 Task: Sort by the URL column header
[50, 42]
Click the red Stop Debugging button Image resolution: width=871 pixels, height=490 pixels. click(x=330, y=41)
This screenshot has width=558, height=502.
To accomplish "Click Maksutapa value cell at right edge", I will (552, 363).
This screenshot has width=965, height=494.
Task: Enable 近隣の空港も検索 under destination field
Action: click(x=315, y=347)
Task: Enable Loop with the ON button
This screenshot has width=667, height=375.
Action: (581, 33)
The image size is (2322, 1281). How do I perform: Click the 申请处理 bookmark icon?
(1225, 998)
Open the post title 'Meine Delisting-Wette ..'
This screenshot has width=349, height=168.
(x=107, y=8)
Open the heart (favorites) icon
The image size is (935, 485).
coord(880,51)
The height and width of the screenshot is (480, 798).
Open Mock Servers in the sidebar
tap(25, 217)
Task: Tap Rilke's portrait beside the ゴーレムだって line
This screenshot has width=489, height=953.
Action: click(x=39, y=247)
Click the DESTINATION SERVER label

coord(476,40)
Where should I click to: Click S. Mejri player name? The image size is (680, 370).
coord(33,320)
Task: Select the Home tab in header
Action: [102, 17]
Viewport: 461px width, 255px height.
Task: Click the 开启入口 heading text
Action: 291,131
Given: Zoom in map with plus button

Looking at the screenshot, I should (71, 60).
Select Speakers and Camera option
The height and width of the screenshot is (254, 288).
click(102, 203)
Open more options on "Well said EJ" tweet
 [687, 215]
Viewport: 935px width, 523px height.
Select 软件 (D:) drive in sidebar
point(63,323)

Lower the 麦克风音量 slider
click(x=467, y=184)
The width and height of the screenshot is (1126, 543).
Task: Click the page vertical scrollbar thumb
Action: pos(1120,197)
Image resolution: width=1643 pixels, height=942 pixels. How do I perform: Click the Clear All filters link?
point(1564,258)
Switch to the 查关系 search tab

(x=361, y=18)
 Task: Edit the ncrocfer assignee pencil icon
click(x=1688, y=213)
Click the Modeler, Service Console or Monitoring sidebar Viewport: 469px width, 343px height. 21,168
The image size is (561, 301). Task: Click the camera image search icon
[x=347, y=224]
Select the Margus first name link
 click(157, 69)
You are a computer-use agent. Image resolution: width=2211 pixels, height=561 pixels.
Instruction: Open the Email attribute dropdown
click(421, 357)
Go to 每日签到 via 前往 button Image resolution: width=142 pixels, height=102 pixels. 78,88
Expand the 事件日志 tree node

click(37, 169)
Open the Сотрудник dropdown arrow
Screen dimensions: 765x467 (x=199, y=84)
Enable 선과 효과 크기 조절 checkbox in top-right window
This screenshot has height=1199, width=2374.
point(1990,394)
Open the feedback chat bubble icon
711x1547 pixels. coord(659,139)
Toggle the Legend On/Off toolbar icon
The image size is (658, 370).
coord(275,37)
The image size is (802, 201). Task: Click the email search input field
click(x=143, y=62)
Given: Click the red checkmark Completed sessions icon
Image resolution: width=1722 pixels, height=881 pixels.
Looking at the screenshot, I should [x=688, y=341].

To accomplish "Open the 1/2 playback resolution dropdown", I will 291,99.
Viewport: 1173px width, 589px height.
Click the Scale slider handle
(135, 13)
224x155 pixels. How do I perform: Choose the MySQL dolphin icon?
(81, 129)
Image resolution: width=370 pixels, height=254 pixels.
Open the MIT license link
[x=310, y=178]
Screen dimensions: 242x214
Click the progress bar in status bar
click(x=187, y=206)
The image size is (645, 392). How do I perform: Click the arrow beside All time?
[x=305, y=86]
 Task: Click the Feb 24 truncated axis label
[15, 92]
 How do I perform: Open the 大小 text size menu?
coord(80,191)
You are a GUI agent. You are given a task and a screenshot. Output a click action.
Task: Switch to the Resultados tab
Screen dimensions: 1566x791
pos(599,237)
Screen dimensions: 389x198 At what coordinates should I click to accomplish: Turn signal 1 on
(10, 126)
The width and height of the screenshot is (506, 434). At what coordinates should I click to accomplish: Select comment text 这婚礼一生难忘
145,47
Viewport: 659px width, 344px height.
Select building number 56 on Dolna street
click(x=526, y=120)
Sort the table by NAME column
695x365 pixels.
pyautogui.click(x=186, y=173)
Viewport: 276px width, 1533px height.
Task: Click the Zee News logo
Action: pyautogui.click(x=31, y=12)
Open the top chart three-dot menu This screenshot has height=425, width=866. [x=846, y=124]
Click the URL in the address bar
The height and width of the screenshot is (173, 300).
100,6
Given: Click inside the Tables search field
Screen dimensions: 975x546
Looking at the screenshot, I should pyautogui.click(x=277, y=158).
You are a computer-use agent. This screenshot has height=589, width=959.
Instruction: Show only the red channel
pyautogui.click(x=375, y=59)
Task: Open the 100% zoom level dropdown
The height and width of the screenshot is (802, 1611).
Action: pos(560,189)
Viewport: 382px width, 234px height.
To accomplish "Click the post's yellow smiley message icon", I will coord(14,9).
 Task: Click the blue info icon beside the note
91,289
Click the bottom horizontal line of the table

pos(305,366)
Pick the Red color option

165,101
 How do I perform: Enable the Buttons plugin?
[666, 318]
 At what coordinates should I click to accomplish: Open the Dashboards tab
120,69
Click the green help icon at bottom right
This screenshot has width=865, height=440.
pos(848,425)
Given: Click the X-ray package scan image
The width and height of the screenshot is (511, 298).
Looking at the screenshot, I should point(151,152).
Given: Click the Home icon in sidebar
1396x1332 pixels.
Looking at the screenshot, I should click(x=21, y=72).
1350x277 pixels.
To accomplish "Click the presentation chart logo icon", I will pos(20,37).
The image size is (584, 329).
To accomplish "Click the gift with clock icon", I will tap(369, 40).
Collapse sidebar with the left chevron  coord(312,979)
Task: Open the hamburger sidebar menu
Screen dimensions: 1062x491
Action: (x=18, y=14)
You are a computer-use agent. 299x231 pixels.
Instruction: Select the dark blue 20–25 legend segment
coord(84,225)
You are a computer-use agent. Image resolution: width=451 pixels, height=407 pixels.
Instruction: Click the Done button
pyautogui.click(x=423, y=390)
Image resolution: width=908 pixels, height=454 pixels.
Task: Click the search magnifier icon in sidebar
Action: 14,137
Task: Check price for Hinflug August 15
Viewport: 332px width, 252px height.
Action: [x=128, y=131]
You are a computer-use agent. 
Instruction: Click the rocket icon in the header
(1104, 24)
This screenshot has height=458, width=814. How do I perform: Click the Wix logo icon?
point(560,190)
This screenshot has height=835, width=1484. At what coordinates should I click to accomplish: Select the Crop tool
● ● ● ● ● ● ●
### TASK OBJECTIVE
Copy every one of the lines above, character for character, without changing anything.

### TASK RESULT
 Task: Sort by the URL column header
[50, 42]
Click the red Stop Debugging button Image resolution: width=871 pixels, height=490 pixels. click(x=330, y=41)
This screenshot has width=558, height=502.
To accomplish "Click Maksutapa value cell at right edge", I will (552, 363).
This screenshot has width=965, height=494.
Task: Enable 近隣の空港も検索 under destination field
Action: click(x=315, y=347)
Task: Enable Loop with the ON button
This screenshot has width=667, height=375.
Action: (581, 33)
The image size is (2322, 1281). How do I perform: Click the 申请处理 bookmark icon?
(1225, 998)
Open the post title 'Meine Delisting-Wette ..'
This screenshot has width=349, height=168.
(x=107, y=8)
Open the heart (favorites) icon
The image size is (935, 485).
coord(880,51)
The height and width of the screenshot is (480, 798).
Open Mock Servers in the sidebar
tap(25, 217)
Task: Tap Rilke's portrait beside the ゴーレムだって line
This screenshot has width=489, height=953.
Action: click(x=39, y=247)
Click the DESTINATION SERVER label

coord(476,40)
Where should I click to: Click S. Mejri player name? The image size is (680, 370).
coord(33,320)
Task: Select the Home tab in header
Action: [102, 17]
Viewport: 461px width, 255px height.
Task: Click the 开启入口 heading text
Action: 291,131
Given: Zoom in map with plus button

Looking at the screenshot, I should (71, 60).
Select Speakers and Camera option
The height and width of the screenshot is (254, 288).
click(102, 203)
Open more options on "Well said EJ" tweet
 [687, 215]
Viewport: 935px width, 523px height.
Select 软件 (D:) drive in sidebar
point(63,323)

Lower the 麦克风音量 slider
click(x=467, y=184)
The width and height of the screenshot is (1126, 543).
Task: Click the page vertical scrollbar thumb
Action: pos(1120,197)
Image resolution: width=1643 pixels, height=942 pixels. How do I perform: Click the Clear All filters link?
point(1564,258)
Switch to the 查关系 search tab

(x=361, y=18)
 Task: Edit the ncrocfer assignee pencil icon
click(x=1688, y=213)
Click the Modeler, Service Console or Monitoring sidebar Viewport: 469px width, 343px height. 21,168
The image size is (561, 301). Task: Click the camera image search icon
[x=347, y=224]
Select the Margus first name link
 click(157, 69)
You are a computer-use agent. Image resolution: width=2211 pixels, height=561 pixels.
Instruction: Open the Email attribute dropdown
click(421, 357)
Go to 每日签到 via 前往 button Image resolution: width=142 pixels, height=102 pixels. 78,88
Expand the 事件日志 tree node

click(37, 169)
Open the Сотрудник dropdown arrow
Screen dimensions: 765x467 (x=199, y=84)
Enable 선과 효과 크기 조절 checkbox in top-right window
This screenshot has height=1199, width=2374.
point(1990,394)
Open the feedback chat bubble icon
711x1547 pixels. coord(659,139)
Toggle the Legend On/Off toolbar icon
The image size is (658, 370).
coord(275,37)
The image size is (802, 201). Task: Click the email search input field
click(x=143, y=62)
Given: Click the red checkmark Completed sessions icon
Image resolution: width=1722 pixels, height=881 pixels.
Looking at the screenshot, I should [x=688, y=341].

To accomplish "Open the 1/2 playback resolution dropdown", I will 291,99.
Viewport: 1173px width, 589px height.
Click the Scale slider handle
(135, 13)
224x155 pixels. How do I perform: Choose the MySQL dolphin icon?
(81, 129)
Image resolution: width=370 pixels, height=254 pixels.
Open the MIT license link
[x=310, y=178]
Screen dimensions: 242x214
Click the progress bar in status bar
click(x=187, y=206)
The image size is (645, 392). How do I perform: Click the arrow beside All time?
[x=305, y=86]
 Task: Click the Feb 24 truncated axis label
[15, 92]
 How do I perform: Open the 大小 text size menu?
coord(80,191)
You are a GUI agent. You are given a task and a screenshot. Output a click action.
Task: Switch to the Resultados tab
Screen dimensions: 1566x791
pos(599,237)
Screen dimensions: 389x198 At what coordinates should I click to accomplish: Turn signal 1 on
(10, 126)
The width and height of the screenshot is (506, 434). At what coordinates should I click to accomplish: Select comment text 这婚礼一生难忘
145,47
Viewport: 659px width, 344px height.
Select building number 56 on Dolna street
click(x=526, y=120)
Sort the table by NAME column
695x365 pixels.
pyautogui.click(x=186, y=173)
Viewport: 276px width, 1533px height.
Task: Click the Zee News logo
Action: pyautogui.click(x=31, y=12)
Open the top chart three-dot menu This screenshot has height=425, width=866. [x=846, y=124]
Click the URL in the address bar
The height and width of the screenshot is (173, 300).
100,6
Given: Click inside the Tables search field
Screen dimensions: 975x546
Looking at the screenshot, I should pyautogui.click(x=277, y=158).
You are a computer-use agent. This screenshot has height=589, width=959.
Instruction: Show only the red channel
pyautogui.click(x=375, y=59)
Task: Open the 100% zoom level dropdown
The height and width of the screenshot is (802, 1611).
Action: pos(560,189)
Viewport: 382px width, 234px height.
To accomplish "Click the post's yellow smiley message icon", I will coord(14,9).
 Task: Click the blue info icon beside the note
91,289
Click the bottom horizontal line of the table

pos(305,366)
Pick the Red color option

165,101
 How do I perform: Enable the Buttons plugin?
[666, 318]
 At what coordinates should I click to accomplish: Open the Dashboards tab
120,69
Click the green help icon at bottom right
This screenshot has width=865, height=440.
pos(848,425)
Given: Click the X-ray package scan image
The width and height of the screenshot is (511, 298).
Looking at the screenshot, I should point(151,152).
Given: Click the Home icon in sidebar
1396x1332 pixels.
Looking at the screenshot, I should click(x=21, y=72).
1350x277 pixels.
To accomplish "Click the presentation chart logo icon", I will pos(20,37).
The image size is (584, 329).
To accomplish "Click the gift with clock icon", I will tap(369, 40).
Collapse sidebar with the left chevron  coord(312,979)
Task: Open the hamburger sidebar menu
Screen dimensions: 1062x491
Action: (x=18, y=14)
You are a computer-use agent. 299x231 pixels.
Instruction: Select the dark blue 20–25 legend segment
coord(84,225)
You are a computer-use agent. Image resolution: width=451 pixels, height=407 pixels.
Instruction: Click the Done button
pyautogui.click(x=423, y=390)
Image resolution: width=908 pixels, height=454 pixels.
Task: Click the search magnifier icon in sidebar
Action: 14,137
Task: Check price for Hinflug August 15
Viewport: 332px width, 252px height.
Action: [x=128, y=131]
You are a computer-use agent. 
Instruction: Click the rocket icon in the header
(1104, 24)
This screenshot has height=458, width=814. How do I perform: Click the Wix logo icon?
point(560,190)
This screenshot has height=835, width=1484. At what coordinates should I click to accomplish: Select the Crop tool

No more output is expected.